Holmes and her husband, Scherwood, opened their home and treated Jesika like a daughter. She had never eaten dinner with a family before, never used a steak knife, didn’t know there were different types of forks.
Jesika had her own bedroom, warm showers, parents to talk to. She even had chores.
“I knew if this didn’t happen, she wouldn’t be able to go to college,” said Holmes, who has worked in Richmond County schools for nine years. “She’s in the top 10 of her class; she deserves a chance. She’s smart, she’s capable and I’ve seen her grow so much.”
DURING THE GRADUATION ceremony, Jesika spotted her mother and father waving in the audience.

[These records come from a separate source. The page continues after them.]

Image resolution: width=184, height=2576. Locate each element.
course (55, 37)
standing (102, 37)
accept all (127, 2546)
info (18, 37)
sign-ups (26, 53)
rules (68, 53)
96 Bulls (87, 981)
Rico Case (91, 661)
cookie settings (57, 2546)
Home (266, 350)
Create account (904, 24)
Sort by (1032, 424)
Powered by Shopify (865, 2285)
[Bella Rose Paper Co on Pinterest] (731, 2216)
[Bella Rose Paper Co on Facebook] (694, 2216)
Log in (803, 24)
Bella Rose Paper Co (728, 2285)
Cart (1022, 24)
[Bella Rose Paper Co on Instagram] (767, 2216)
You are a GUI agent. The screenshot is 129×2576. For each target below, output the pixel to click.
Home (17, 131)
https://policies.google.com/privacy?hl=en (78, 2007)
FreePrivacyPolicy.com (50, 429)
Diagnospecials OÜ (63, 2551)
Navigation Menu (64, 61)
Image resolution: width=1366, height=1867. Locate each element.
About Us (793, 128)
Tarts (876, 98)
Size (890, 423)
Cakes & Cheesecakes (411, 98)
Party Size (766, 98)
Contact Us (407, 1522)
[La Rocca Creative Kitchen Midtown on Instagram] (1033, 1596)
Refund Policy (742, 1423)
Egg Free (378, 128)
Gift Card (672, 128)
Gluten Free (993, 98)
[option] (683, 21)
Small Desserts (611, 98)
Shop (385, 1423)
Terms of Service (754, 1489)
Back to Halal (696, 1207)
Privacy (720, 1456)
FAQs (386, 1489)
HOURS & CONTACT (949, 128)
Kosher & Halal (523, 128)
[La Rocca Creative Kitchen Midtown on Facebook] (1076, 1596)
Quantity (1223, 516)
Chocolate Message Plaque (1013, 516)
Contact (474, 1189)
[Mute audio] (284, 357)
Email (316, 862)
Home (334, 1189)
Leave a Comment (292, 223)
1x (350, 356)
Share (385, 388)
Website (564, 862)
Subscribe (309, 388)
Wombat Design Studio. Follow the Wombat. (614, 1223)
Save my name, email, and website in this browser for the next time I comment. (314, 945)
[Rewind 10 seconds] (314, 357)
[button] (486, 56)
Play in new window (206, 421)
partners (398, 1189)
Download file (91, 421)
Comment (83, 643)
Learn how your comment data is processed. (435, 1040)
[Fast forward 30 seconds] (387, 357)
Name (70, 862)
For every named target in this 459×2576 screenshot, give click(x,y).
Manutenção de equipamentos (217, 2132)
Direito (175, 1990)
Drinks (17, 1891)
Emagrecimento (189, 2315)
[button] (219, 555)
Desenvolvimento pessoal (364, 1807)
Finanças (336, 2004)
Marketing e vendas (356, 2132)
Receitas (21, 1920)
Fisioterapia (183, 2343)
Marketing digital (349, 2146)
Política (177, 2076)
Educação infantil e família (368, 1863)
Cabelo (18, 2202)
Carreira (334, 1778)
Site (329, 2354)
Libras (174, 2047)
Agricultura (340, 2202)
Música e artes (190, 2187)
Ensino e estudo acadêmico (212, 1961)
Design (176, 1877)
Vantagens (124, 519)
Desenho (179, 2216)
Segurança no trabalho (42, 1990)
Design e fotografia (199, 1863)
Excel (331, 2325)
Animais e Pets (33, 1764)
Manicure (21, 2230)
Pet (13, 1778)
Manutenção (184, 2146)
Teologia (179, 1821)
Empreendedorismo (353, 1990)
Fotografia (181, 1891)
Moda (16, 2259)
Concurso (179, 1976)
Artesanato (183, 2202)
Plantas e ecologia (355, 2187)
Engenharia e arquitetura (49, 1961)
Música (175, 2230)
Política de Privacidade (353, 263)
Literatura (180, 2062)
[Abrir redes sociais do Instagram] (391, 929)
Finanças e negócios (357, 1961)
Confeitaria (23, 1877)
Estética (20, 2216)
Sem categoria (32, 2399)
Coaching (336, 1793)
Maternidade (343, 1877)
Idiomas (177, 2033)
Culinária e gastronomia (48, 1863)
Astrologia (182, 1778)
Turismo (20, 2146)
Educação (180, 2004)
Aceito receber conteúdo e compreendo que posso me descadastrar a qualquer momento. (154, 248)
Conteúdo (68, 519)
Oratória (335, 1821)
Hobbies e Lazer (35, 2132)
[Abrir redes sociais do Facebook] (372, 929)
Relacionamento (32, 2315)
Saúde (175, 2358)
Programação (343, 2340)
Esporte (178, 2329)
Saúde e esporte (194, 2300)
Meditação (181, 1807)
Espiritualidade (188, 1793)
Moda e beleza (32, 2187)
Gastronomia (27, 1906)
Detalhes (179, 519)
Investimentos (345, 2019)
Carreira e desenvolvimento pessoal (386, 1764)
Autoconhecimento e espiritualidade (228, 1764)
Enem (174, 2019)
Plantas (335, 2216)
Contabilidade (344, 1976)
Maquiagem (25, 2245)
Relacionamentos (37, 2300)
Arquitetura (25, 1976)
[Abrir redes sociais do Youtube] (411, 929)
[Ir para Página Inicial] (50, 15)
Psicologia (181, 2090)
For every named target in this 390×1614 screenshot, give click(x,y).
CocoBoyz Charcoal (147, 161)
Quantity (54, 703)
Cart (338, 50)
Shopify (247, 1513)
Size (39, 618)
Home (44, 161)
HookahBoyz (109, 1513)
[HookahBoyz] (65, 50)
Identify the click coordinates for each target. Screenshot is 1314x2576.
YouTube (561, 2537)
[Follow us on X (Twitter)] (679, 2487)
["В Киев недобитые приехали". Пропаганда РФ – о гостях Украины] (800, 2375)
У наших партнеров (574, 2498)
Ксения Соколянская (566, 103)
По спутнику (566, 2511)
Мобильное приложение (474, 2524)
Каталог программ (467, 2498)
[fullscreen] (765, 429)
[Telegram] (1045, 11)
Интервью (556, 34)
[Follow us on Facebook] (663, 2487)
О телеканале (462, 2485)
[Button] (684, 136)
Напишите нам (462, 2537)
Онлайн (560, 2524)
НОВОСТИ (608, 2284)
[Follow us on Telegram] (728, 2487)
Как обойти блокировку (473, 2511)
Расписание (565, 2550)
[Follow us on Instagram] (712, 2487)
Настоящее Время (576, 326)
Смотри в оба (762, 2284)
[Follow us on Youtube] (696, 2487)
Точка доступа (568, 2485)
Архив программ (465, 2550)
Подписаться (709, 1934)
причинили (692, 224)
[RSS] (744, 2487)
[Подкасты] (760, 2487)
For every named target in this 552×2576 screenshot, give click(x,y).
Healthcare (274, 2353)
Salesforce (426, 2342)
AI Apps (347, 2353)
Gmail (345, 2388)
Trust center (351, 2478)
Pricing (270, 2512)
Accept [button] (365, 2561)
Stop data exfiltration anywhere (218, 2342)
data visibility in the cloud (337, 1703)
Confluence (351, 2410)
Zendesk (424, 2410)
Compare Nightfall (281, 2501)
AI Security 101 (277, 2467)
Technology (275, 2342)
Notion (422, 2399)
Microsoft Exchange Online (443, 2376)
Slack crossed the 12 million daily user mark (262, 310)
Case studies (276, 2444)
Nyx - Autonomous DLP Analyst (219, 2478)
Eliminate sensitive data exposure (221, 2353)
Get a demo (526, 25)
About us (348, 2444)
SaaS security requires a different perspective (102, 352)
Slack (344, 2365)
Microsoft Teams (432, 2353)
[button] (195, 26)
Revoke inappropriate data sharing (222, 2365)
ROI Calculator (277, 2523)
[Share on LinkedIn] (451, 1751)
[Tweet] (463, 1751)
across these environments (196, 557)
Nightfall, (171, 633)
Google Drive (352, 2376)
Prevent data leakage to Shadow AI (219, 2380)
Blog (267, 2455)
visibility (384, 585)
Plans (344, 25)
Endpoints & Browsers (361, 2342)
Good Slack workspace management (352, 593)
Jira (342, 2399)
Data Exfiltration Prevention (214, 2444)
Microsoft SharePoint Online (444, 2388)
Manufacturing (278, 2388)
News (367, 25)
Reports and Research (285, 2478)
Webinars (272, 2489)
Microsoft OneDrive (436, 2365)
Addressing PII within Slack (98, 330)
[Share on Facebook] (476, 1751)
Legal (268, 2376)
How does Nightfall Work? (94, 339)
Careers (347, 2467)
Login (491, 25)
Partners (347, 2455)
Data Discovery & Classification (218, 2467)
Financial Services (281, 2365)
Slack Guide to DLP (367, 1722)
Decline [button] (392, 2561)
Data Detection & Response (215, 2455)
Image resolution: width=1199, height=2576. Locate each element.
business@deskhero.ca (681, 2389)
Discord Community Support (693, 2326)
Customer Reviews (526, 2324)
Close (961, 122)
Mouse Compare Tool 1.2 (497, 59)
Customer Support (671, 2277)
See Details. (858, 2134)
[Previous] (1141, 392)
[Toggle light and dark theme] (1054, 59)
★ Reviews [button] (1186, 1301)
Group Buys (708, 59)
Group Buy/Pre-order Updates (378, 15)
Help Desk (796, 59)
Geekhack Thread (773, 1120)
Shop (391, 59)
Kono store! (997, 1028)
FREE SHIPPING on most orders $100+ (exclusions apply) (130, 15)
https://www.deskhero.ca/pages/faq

By the time Jesika walked outside James Brown Arena clutching her diploma and looking for them, she realized they must have left.
Waiting outside, however, was Wiggins and Jesika’s sister from East Dublin, Stefani Bolton, 23. The mother and sister of Jesika’s birth father also surprised her after seeing Jesika’s name in The Augusta Chronicle’s Best & Brightest section May 26, unaware she was living in Georgia.
The group embraced and snapped photos.
Wiggins held her close, telling her how proud he felt that morning.
“All that ‘I’m not going to fail’ mentality has all been in Jesika from the get-go,” said Wiggins, who hopes to change jobs and move to East Dublin to be close to Jesika while she attends college. “What she’s done and what she’s went through is unbelievable.”
Until she leaves for college in the fall, Jesika will spend the summer with the Holmeses. She hopes to go to the beach and watch the family complete the adoption of a 22-month-old baby in June.
As she, Wiggins and her sister left the graduation to celebrate over lunch, Jesika had to sit down and take it in.
“It’s like I’m on cloud nine,” she said.